EXERCISE DETAILS:
From the piece below on driving in southern Italy, copy out word for word everything from "Of course, there" down to "Again, rather unnerving.".

DOCUMENT PASSAGE:

---------------

Driving in Italy is quite an experience for most of us non-Italians. However, driving in the south of Italy is considerably worse, in my opinion, than driving in the north of Italy (cut off at Rome). Even if I consider myself a handy driver and get by in Italian (più o meno), I was still rather confused by the signposts. I snapped this shot in Salerno, on the coast south of Naples. Anyone’s guess as to what it means!?
You can find similar paradoxical signposts all along the middle of roads. Rather unnerving.
Of course, there are also the southern Italian driving habits. On dual-lane carriageways, there are, naturally, two lanes. You might say, the ordinary lane and the overtaking lane? The Napolitans have repurposed the lanes. The super slow lane (less than 60 kmh) for the panic-stricken and the super fast lane where the drivers, often in swank SUVs, speed up to your tail at over 150 kmh, ominously flashing their beams to get you out of the way, to move into the docile slow lane. Again, rather unnerving.
Anyway, when I returned to Paris, I found that some of the driving ‘habits’ I had picked up (to survive) in Naples came with me. The Parisians found me particularly rude. After a short while, however, I was able to curtail my Napolitan style driving and avoided any Parisian tickets. Anyway, if you plan to do any driving in southern Italy, get your lead shoes on!

---------------

SUPPLIED RECORDS:

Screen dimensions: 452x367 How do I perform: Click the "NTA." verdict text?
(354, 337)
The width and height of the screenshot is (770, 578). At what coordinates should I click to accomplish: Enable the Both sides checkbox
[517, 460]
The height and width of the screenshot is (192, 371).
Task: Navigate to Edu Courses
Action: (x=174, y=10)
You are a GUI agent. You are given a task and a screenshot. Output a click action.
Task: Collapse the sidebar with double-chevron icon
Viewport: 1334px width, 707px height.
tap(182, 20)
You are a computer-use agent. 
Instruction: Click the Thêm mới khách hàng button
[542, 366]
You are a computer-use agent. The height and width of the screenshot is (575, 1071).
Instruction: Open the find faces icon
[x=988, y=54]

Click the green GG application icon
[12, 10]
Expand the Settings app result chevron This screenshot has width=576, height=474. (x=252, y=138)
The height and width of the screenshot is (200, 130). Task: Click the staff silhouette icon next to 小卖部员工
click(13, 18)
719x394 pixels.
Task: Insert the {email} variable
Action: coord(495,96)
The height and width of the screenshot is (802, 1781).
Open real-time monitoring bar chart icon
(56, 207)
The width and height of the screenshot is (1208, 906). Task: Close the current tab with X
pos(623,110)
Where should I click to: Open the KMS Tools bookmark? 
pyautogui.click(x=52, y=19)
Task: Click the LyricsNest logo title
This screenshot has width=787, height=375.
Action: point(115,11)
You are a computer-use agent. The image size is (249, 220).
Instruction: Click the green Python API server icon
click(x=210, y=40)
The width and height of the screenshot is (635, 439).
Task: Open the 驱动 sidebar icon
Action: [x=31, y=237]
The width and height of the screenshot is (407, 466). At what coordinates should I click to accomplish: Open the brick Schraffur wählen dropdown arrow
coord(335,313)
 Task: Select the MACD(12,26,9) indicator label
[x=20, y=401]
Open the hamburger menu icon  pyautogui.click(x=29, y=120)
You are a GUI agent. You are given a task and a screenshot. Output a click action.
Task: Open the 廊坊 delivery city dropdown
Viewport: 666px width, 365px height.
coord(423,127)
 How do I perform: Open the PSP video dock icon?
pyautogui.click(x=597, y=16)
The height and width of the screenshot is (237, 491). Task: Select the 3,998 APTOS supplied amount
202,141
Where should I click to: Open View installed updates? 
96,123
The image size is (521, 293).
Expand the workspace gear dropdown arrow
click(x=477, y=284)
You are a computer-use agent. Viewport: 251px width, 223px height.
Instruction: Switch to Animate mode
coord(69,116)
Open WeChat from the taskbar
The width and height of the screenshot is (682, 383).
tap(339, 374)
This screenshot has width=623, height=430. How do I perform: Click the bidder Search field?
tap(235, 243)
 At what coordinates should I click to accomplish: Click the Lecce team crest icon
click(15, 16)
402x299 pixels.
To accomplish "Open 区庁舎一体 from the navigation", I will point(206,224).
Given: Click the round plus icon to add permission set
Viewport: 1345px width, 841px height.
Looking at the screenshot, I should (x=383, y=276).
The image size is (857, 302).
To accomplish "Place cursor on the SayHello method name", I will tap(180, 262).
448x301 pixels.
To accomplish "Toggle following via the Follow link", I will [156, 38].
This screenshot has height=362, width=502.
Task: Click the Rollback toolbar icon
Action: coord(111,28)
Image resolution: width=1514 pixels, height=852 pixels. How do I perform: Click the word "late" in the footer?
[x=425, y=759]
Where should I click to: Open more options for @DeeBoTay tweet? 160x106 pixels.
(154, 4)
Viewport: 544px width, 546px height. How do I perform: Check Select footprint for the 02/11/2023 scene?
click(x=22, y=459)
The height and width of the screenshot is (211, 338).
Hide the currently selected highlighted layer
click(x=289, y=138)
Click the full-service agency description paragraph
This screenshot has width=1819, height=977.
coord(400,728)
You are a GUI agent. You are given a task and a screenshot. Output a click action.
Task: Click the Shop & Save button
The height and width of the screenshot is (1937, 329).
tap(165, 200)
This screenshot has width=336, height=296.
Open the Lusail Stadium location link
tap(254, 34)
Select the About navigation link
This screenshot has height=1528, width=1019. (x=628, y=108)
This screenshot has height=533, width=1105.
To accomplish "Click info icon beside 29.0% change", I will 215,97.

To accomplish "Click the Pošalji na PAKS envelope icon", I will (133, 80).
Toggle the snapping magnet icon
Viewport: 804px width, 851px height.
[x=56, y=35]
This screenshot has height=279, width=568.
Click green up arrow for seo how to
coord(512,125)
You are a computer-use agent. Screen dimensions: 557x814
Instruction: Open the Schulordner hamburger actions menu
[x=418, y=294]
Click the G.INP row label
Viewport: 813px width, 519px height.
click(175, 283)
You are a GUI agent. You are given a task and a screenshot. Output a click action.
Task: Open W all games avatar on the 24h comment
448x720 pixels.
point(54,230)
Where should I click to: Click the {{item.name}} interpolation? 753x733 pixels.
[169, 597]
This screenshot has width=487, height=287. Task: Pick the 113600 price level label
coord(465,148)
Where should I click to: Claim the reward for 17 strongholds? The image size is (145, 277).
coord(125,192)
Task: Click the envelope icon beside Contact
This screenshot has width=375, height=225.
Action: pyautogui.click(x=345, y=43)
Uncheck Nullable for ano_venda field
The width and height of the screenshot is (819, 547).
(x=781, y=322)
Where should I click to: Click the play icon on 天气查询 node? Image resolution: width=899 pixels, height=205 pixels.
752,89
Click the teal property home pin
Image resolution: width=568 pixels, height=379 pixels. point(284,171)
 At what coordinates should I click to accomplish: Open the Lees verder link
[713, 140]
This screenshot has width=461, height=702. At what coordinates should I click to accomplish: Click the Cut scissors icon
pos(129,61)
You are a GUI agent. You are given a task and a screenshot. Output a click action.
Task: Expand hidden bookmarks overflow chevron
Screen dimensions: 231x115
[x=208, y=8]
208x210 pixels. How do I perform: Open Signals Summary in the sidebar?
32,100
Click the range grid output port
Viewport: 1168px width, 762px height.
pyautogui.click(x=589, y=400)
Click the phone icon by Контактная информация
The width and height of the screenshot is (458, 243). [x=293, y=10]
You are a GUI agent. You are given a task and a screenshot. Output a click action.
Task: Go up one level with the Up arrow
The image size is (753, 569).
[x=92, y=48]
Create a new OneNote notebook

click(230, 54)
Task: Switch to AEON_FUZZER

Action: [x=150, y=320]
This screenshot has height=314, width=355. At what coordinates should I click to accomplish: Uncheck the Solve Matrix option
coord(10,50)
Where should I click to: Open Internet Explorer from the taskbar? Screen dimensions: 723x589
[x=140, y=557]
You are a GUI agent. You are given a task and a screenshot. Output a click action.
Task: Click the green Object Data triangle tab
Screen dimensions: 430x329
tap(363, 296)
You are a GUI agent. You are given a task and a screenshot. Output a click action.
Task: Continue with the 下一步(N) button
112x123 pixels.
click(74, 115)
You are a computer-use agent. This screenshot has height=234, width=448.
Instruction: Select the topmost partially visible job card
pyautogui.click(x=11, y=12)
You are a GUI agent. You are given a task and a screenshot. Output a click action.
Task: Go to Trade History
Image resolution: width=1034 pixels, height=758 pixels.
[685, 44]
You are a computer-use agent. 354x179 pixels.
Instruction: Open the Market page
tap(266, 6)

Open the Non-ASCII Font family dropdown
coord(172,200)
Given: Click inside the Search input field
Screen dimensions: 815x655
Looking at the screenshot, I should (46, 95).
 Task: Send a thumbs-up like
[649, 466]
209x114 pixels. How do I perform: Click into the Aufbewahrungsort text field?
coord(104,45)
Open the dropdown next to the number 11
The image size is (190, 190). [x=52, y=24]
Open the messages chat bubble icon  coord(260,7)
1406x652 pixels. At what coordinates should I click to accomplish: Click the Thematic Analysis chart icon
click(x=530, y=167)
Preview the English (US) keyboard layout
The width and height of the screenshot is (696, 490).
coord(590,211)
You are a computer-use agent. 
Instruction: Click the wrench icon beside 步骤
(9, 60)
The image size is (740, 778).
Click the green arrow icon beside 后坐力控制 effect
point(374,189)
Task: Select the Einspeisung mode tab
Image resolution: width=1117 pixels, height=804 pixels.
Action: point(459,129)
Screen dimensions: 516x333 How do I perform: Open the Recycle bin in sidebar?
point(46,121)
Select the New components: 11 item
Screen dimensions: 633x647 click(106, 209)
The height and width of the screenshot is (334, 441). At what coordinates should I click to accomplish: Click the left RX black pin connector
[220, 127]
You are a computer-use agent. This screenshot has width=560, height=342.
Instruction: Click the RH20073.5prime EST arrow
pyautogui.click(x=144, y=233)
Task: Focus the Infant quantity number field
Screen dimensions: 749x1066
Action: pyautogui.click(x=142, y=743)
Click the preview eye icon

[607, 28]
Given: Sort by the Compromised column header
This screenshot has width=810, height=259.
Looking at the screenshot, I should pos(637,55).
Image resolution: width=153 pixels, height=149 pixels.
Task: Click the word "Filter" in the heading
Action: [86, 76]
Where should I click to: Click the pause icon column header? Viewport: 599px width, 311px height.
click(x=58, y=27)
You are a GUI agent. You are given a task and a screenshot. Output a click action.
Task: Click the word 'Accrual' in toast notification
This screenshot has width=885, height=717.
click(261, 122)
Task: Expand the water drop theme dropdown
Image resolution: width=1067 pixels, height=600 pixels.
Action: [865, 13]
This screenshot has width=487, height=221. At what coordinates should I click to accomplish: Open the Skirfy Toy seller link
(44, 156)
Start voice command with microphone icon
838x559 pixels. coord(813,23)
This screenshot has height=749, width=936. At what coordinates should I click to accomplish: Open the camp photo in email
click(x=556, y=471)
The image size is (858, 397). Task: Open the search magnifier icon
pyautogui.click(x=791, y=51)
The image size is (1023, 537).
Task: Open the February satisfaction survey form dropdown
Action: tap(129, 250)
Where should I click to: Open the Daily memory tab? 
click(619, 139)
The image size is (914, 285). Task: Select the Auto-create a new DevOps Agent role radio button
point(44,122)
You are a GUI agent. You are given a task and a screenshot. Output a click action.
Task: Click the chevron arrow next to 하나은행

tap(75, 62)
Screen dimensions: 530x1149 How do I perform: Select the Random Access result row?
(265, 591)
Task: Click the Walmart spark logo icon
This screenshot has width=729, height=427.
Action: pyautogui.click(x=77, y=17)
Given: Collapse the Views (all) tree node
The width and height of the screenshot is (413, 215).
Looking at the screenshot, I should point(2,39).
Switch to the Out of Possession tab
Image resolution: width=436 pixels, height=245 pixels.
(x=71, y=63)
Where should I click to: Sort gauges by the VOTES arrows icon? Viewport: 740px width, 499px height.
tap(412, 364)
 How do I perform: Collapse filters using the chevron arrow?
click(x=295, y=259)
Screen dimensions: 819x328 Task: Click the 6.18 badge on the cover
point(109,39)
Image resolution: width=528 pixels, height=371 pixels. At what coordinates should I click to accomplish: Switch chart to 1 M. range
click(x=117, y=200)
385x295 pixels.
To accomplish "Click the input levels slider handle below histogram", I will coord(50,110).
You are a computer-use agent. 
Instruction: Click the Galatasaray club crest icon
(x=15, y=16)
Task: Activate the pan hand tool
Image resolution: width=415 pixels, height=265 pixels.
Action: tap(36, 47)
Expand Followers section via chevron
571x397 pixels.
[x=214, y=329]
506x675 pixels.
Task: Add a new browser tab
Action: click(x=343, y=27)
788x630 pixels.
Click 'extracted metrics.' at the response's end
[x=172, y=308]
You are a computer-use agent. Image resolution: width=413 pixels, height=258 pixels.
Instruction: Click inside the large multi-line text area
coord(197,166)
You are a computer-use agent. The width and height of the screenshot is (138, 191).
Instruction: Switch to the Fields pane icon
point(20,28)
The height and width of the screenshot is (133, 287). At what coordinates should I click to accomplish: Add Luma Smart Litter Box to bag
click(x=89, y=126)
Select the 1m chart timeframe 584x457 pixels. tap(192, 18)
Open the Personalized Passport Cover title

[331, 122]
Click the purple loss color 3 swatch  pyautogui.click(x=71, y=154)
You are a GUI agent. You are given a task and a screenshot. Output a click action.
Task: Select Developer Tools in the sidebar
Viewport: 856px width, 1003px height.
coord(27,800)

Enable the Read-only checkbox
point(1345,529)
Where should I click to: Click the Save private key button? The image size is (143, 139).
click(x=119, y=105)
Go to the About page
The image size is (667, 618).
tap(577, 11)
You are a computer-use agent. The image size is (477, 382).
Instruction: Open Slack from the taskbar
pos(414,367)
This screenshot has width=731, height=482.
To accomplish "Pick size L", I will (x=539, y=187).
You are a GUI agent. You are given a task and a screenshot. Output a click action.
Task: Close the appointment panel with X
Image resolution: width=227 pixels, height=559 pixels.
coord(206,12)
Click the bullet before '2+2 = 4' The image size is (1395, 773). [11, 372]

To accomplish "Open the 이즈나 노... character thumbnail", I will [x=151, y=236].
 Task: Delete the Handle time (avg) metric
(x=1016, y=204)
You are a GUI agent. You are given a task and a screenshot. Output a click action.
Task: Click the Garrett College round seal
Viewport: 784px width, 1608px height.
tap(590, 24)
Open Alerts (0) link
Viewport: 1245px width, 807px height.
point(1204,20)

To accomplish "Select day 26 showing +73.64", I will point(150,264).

---------------

ANSWER SECTION:
Of course, there are also the southern Italian driving habits. On dual-lane carriageways, there are, naturally, two lanes. You might say, the ordinary lane and the overtaking lane? The Napolitans have repurposed the lanes. The super slow lane (less than 60 kmh) for the panic-stricken and the super fast lane where the drivers, often in swank SUVs, speed up to your tail at over 150 kmh, ominously flashing their beams to get you out of the way, to move into the docile slow lane. Again, rather unnerving.